8. The multi-order filter of claim 7, wherein the if filter module further comprises a second Y-type capacitor bank and a third Y-type capacitor bank respectively disposed at two sides of the second common mode inductor;

the second Y-type capacitor group comprises a plurality of second Y-type capacitors connected in series, one ends of the second Y-type capacitors are connected with the output end of the first winding or connected with the output end of the second winding, and the other ends of the second Y-type capacitors are grounded;

9. The multiple-order filter of claim 8, wherein the inductance of the first common mode inductor is hundreds microhenry, the capacitance of the first capacitor is hundreds microfarad, and the capacitance of the third Y-type capacitor is hundreds picofarad.

10. The multiple order filter of claim 7, wherein the low frequency filtering module comprises a third common mode inductor and a plurality of third capacitors;

11. The multi-order filter according to claim 10, wherein the if filter module further comprises a first X-type capacitor and a second X-type capacitor respectively disposed at two sides of the third common mode inductor;

12. The multiple-order filter of claim 10, wherein the inductance of the third common-mode inductor is in the order of ten millihenries and the capacitance of the third capacitor is in the order of ten millifarads.

13. The multiple order filter of claim 10 wherein the first common mode inductor and the second common mode inductor are wound in a double winding manner and the third common mode inductor is wound in a split winding manner.
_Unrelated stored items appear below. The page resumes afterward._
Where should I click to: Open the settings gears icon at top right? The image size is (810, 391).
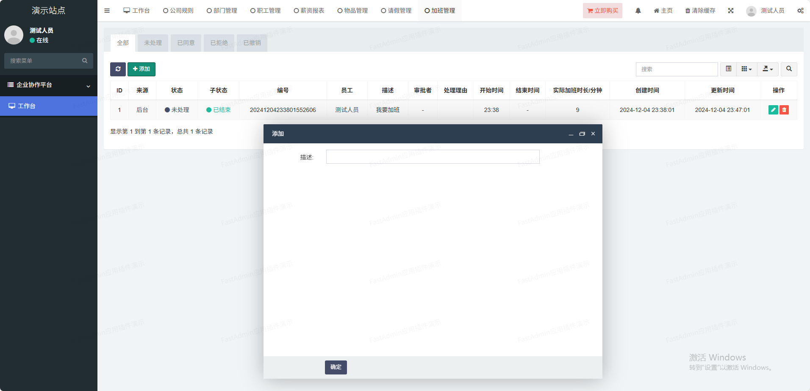[x=800, y=11]
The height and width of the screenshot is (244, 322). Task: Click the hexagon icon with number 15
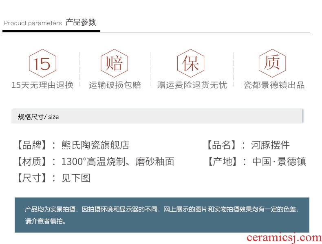point(42,63)
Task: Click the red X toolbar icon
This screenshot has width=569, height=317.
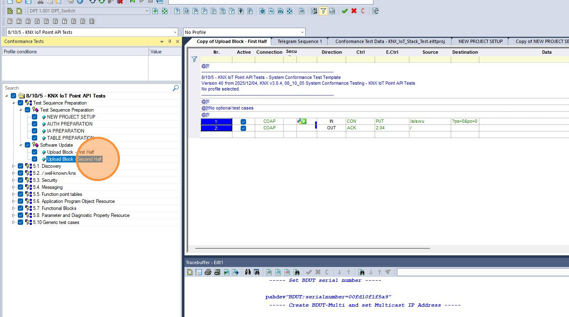Action: [354, 11]
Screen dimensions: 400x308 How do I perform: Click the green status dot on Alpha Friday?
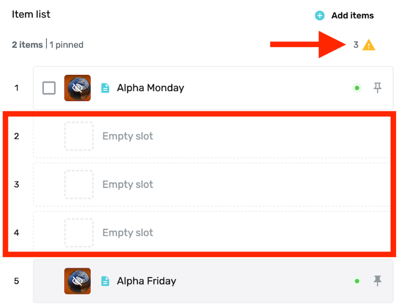pyautogui.click(x=357, y=281)
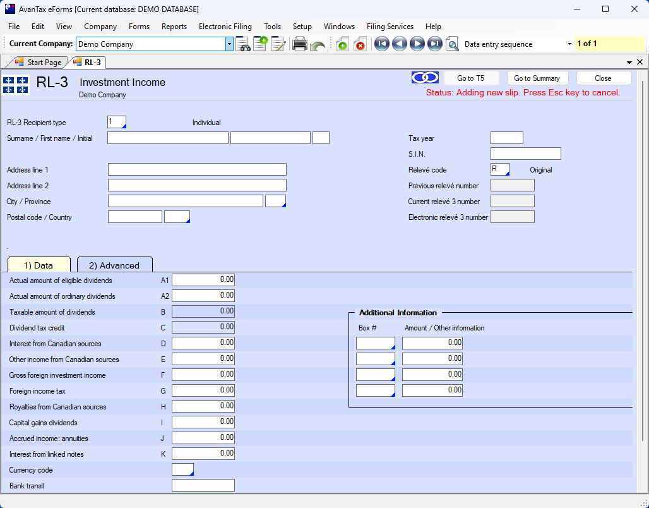This screenshot has width=649, height=508.
Task: Switch to the 2) Advanced tab
Action: 114,265
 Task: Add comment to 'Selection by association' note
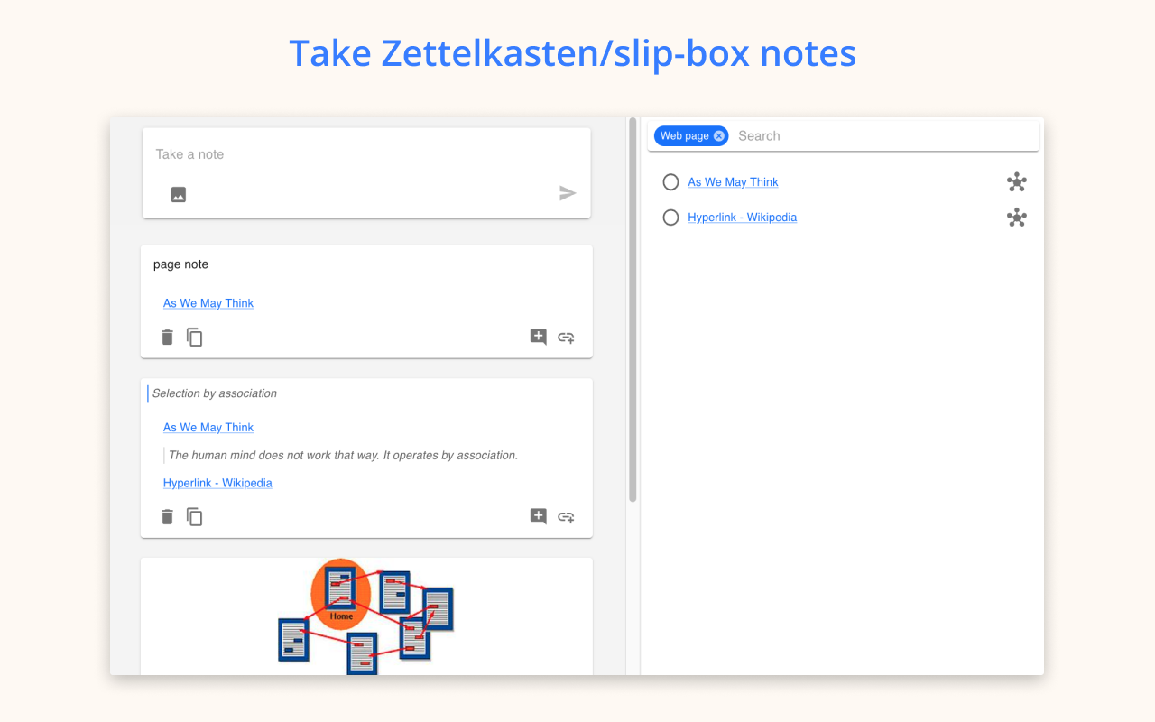click(539, 517)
14. The multiple-order filter of claim 10, wherein the permeability of the first common-mode inductor is less than the permeability of the second common-mode inductor, and the permeability of the second common-mode inductor is less than the permeability of the third common-mode inductor.

15. The multiple-order filter of claim 10, wherein the first capacitors, the second capacitors, and the third capacitors are all arranged in a pi-type manner, and capacitance values of the first capacitors, the second capacitors, and the third capacitors are distributed from large to small in a direction from an input end of the multiple-order filter to an output end of the multiple-order filter.